- INSTRUCTIONS FOR THE TASK -
Please continue the article on the Canadian housing market during the pandemic from where it stops.

The federal government used this cheaply-borrowed new money for a series of emergency income support programs that paid out considerably more than the income people lost.

“Overall, Canadian households received more money ($56 billion) from government aid programs such as CERB and other transfers in the second quarter than they lost in wages and salaries due to the pandemic ($23 billion),” Royal Bank of Canada economist Robert Hogue wrote in a report this week. 

“On net, household disposable income spiked 11 per cent in Canada. This substantially increased (home) buyers’ purchasing power.”

The forecasters who saw higher prices knew cheaper mortgages were on the way, and they also remembered a simple-enough lesson from the U.S. Federal Reserve’s money-printing operation a decade ago, during the Great Recession: the rich got richer.

There was a massive run-up in equity prices ― stocks, bonds and real estate ― that largely benefitted the people who own stocks, bonds and real estate.

From a big-picture perspective, the massive central bank money-printing and government debt-spending has papered over the entire pandemic-related economic crisis, turning our economy into a Potemkin village where stock prices soared to record highs even amid the steepest economic slowdown in decades, and where house prices soared by double digits even as every homeowner’s future was thrown into doubt. 

And in the pandemic lockdowns, the people who took the biggest hit were lower-income earners working in service and high-contact jobs. Those are not the people who tend to buy houses, the housing optimists noted. They ignored the fact that Canada lost some 3 million jobs this spring ― and were proven right.

Bailout not needed

Fearing a potential housing market crash, CMHC extended a massive $150-billion bailout to mortgage lenders this spring, offering in effect to buy any insured mortgage a lender wasn’t comfortable carrying on their books. 

According to CMHC’s published data, the agency bought $5 billion worth of mortgages in its first purchase operation in April. It bought $806 million in the second round, and $10 million the third round in May. Since then, it has been zero. No one has been dumping bad mortgages on CMHC, and the agency plans to wind the program down in December.

“If anything, that might be a vote of confidence in the financial system,” said David Larock, an independent mortgage broker who blogs at Integrated Mortgage Planners.

As far as Larock is concerned, the CMHC’s lifeline, as well as the Bank of Canada’s emergency purchases of Canadian mortgage bonds (which are also coming to an end) were “a big nothingburger” in terms of their impact on the market.

- PROVIDED MATERIAL -
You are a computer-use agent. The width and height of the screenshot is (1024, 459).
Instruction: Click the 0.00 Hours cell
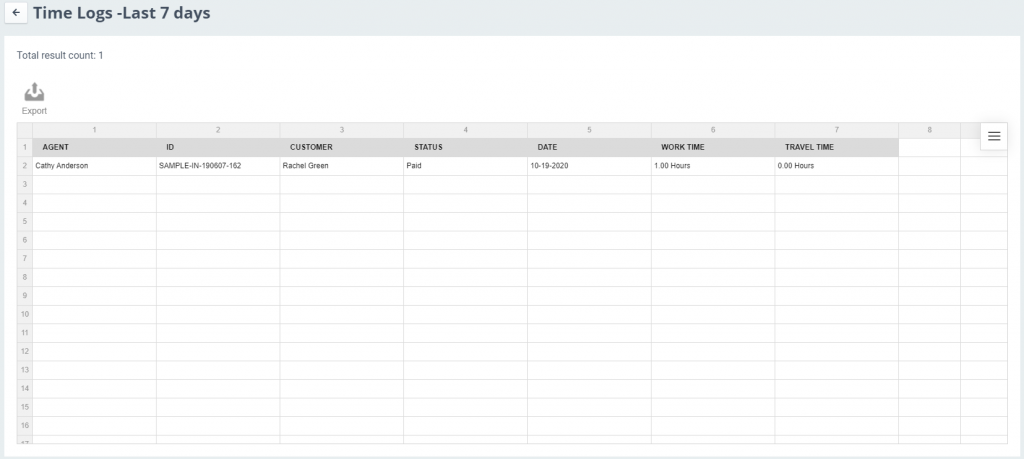point(837,166)
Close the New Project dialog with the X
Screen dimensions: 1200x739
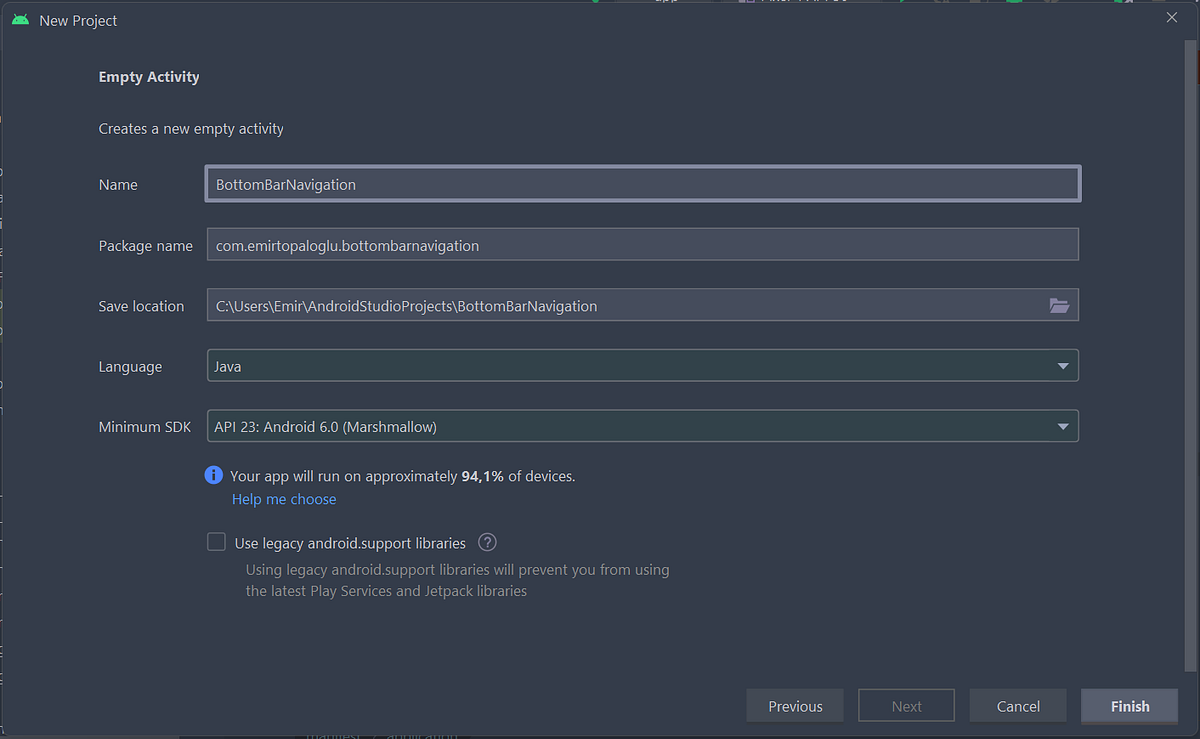[1172, 17]
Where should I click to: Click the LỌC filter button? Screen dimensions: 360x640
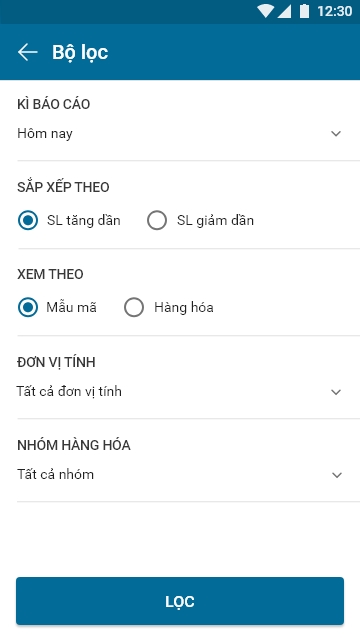pos(180,601)
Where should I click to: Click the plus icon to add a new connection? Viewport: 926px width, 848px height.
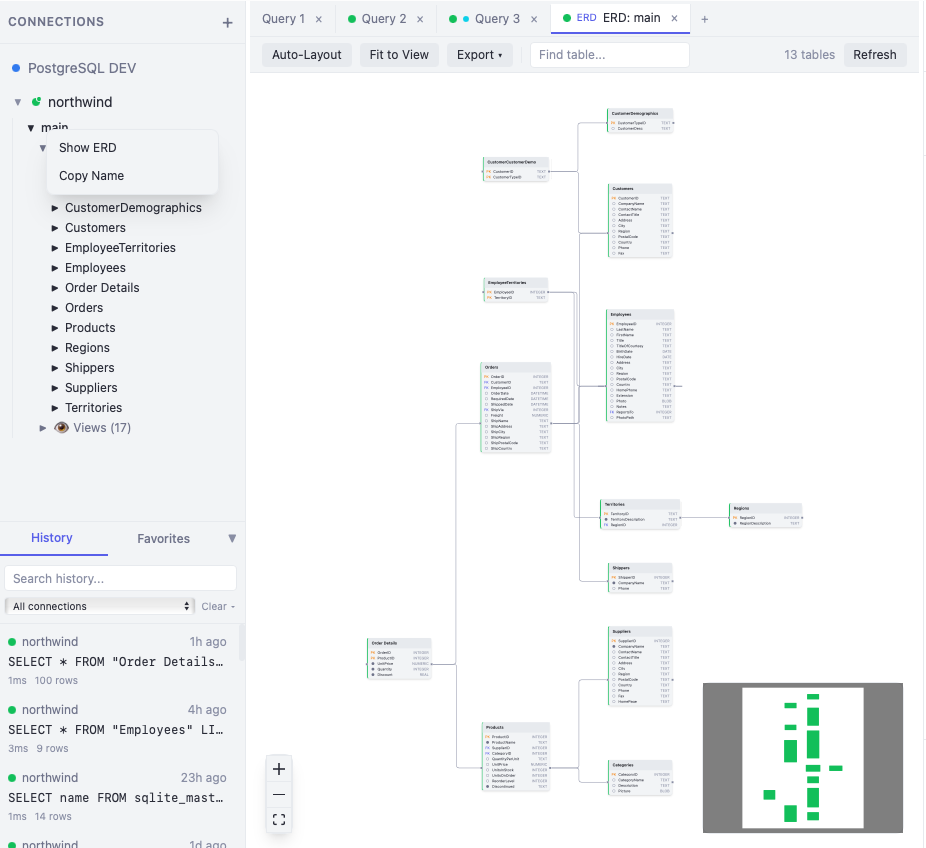coord(228,21)
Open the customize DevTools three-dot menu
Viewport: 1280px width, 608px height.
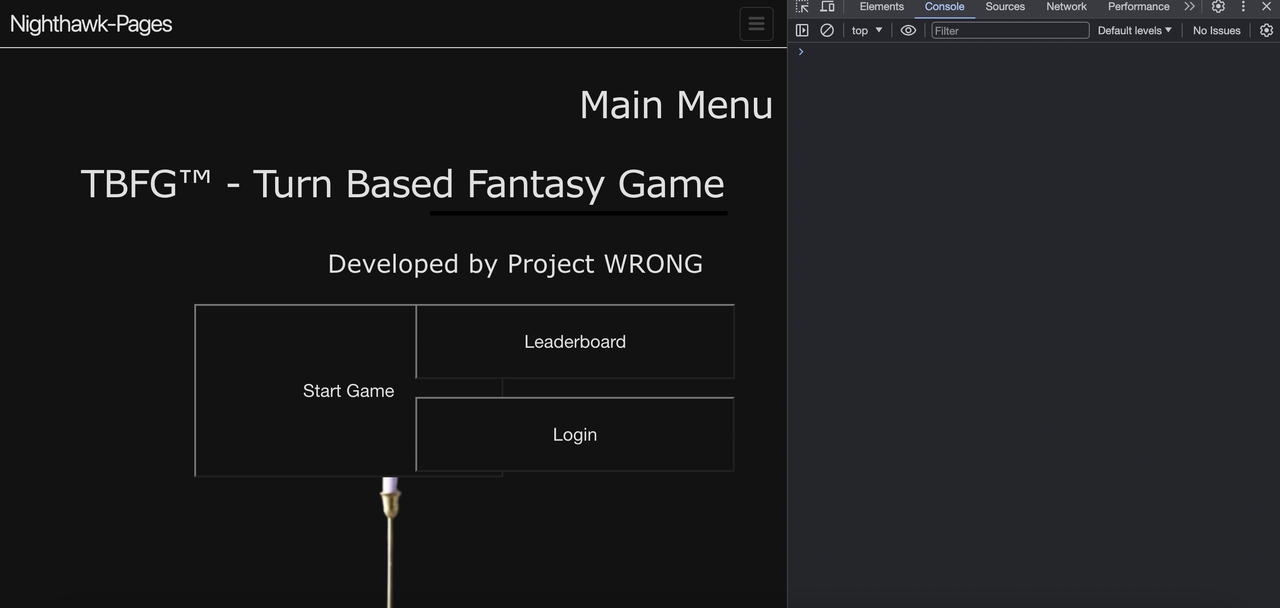[1242, 6]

- RESULT OF THE TASK -
What’s more ― and in a further sign of how detached from reality the housing market is becoming ― Larock predicts good news for homebuyers in the form of even lower mortgage rates ahead. 

Believe it or not, Larock says Canada’s rock-bottom mortgage rates are actually higher than they should be, because borrowers have been paying an additional “Covid risk premium” due to uncertainty over the future of the market. 

Now that everyone knows the government and the Bank of Canada won’t allow the housing market to tank, “the Covid risk premium will melt out of the market,” he says.

All the government spending and central bank printing means “ultimately, we haven’t seen what the effect of Covid is yet,” he adds.

“The government can’t afford to keep doing what it’s done…. (But) as long as rates stay as low as they are now, then we can afford to service it. That’s what convinces me more than anything that rates aren’t going higher. They simply can’t.”

Even so, Larock sees tough times for the condo market. Investor owners are having a harder time renting out their units, and the math isn’t working for many of them anymore. The supply of condos for sale has spiked in recent weeks in many cities, into territory that suggests a slowdown ahead. 

Jittery about the U.S. election, stock markets have turned negative in recent weeks. And the second wave of Covid-19 has some economists whispering about the economy stalling towards year’s end.

So maybe reality will make an ugly comeback yet. In the meantime, our stock markets and house price reports will likely continue to look like we live in the best of times.